### EXCERPTED TEXT
Cinven builds up Mercury with Amdipharm buy

Private equity investors at Cinven weren't kidding when they said they had big plans for their newly acquired Mercury Pharma. The firm has agreed to pay £367 million ($590 million) for family-owned drugmaker Amdipharm, with an eye to merging the two companies.

Cinven snapped up Mercury Pharma in August for £465 million ($746.3 million), saying the U.K. drugmaker could be a beachhead for expansion in the U.K. and internationally. Amdipharm speaks to both. Its drug portfolio comprises more than 50 off-patent, specialty products in more than 80 countries, including 28 products sold in the U.K. Together, the two companies would generate annual sales of more than £200 million ($321 million). Combined worth: £830 million ($1.3 billion), the Financial Times says.

Amdipharm also brings expertise in picking off older products that large drugmakers no longer want to market. That's how founders Vijay and Bhikhu Patel built the company, the FT says--by buying "unloved generics" from bigger pharma firms. The brothers will keep a minority stake in the combined business, Cinven says.

And that fits right into Cinven's strategy for Mercury Pharma. "We absolutely want to buy more products from the larger pharmaceutical companies that are looking to tidy up their portfolios," Partner Supraj Rajagopalan told Reuters. "I certainly could see an end business which is more than twice the size of what it is today."

### DATA PROVIDED
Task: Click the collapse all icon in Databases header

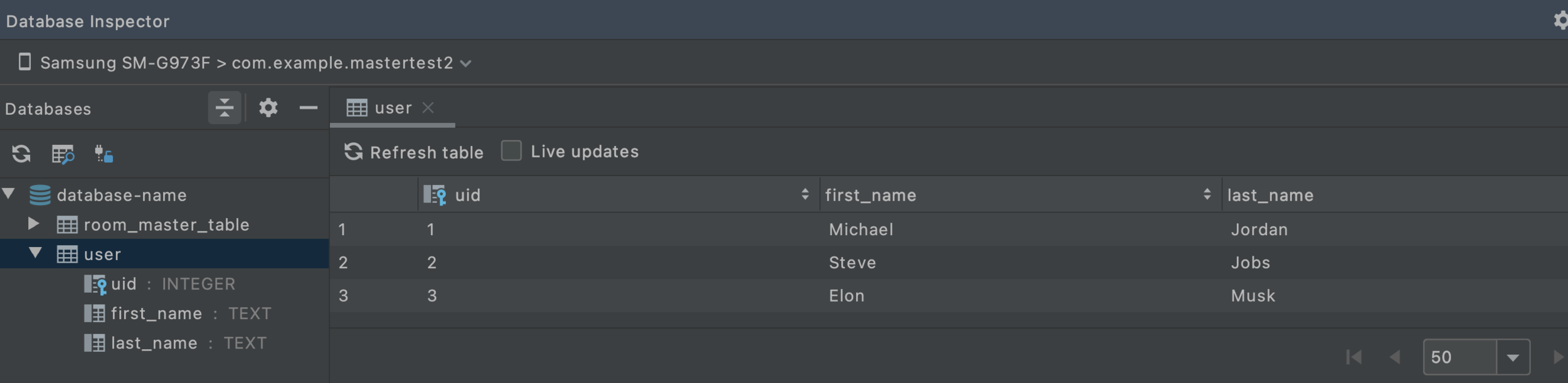Action: tap(224, 108)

### YOUR ASSIGNMENT
Using the article on Cinven's purchase of Amdipharm, state whether each statement agrees with the text: (a) Cinven has agreed to pay £367 million for Amdipharm; (b) Cinven bought Mercury Pharma in August for £367 million; (c) the Amdipharm founders will give up their entire stake in the combined business. Answer yes or no for each, quoting the deciding words. The data can be left aside here.

### TASK RESPONSE
(a) Yes: "The firm has agreed to pay £367 million ($590 million) for family-owned drugmaker Amdipharm"
(b) No: "Cinven snapped up Mercury Pharma in August for £465 million ($746.3 million)"
(c) No: "The brothers will keep a minority stake in the combined business"